Filipino comic book writer and artist (1926–1997)

Virgilio "Virgil" Redondo y Purugganan (March 28, 1926 – April 13, 1997) was a Filipino comic book writer and artist.

== Biography ==

=== Early life ===
Redondo was born in the town of San Esteban, Ilocos Sur, Philippines, the eldest of eight children.

===Early work===
Redondo started as a staff and advertising artist. He worked, along with his younger brothers Nestor Redondo, Francisco "Quico" Redondo, and Sisenando Redondo Jr., on a newspaper.

On December 15, 1948, he published his komik serial Mahiwagang Bundok. His first cartoon comic strip was "Isyo", a humorous strip from Pilipino Komiks. In the 1950s Virgil started to work at Ace Publication Incorporated aided by Tony Velasquez. His writing became successful with Diwani in 1951 and Reyna Bandida in 1952. The latter was adapted into a movie by Sampaguita Pictures, starring Alicia Vergel. Then followed Tin-edyer in 1953, Talusaling in 1955 and Aling Kutsero in 1956, in which Nida Blanca appeared, released by LVN Pictures. He also created Alyas Palos, Bakas ng Gagamba, Panginoon, Ang Mga Lawin, Vod-a-vil, Teen-age Crush, Anak ng Kidlat and Rolling Rockers.

=== CRAF Publications ===
In April 1963 Virgilio Redondo and a group of writers and illustrator founded CRAF Publications, initially named after Amado Castrillo, Tony Caravana, Virgil Redondo, Nestor Redondo, Alfredo Alcala and Jim Fernandez. Their first comic was Redondo Komiks, released on May 7, 1963. CRAF introduced many titles, such as Alcala's Fight Komiks, Amado's Lovers Komiks, Craf Klasix, and Magic Comics. The firm shut down in 1968.

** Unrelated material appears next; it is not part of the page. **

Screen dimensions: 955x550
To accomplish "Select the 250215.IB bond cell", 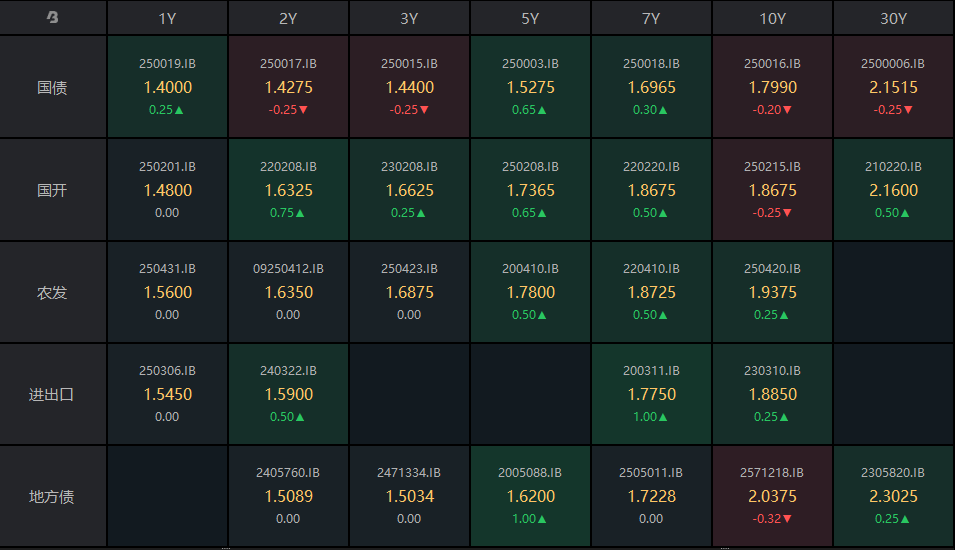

=== Collaboration with other writers ===
Redondo teamed up with Gilda Olvidado to illustrate the short stories "May Sopresa Ang Pag-ibig," "Ang Paborito", and "Narito ang Anak, Narito ang Ina." He demonstrated his artwork in Rico Bello Omagap's novel Bathaluman Sino Ka? and Putik sa Mukha ng Birhen.

=== Other works ===
Virgil also worked at Marvel Comics. As both penciller and inker, he contributed to Planet of the Apes, Unknown Worlds of Science Fiction, Solomon Kane, Savage Sword of Conan #20, Tomb of Dracula, Tales of the Zombie, and Vampire Tales.

He also worked as an Illustrator with Vincent Fago for Pendulum Illustrated Classics on the adaptation of Nathaniel Hawthorne's The Scarlet Letter.

=== Death ===
Redondo died on April 13, 1997, and rests at Eternal Garden at East Bagong Barrio, Caloocan.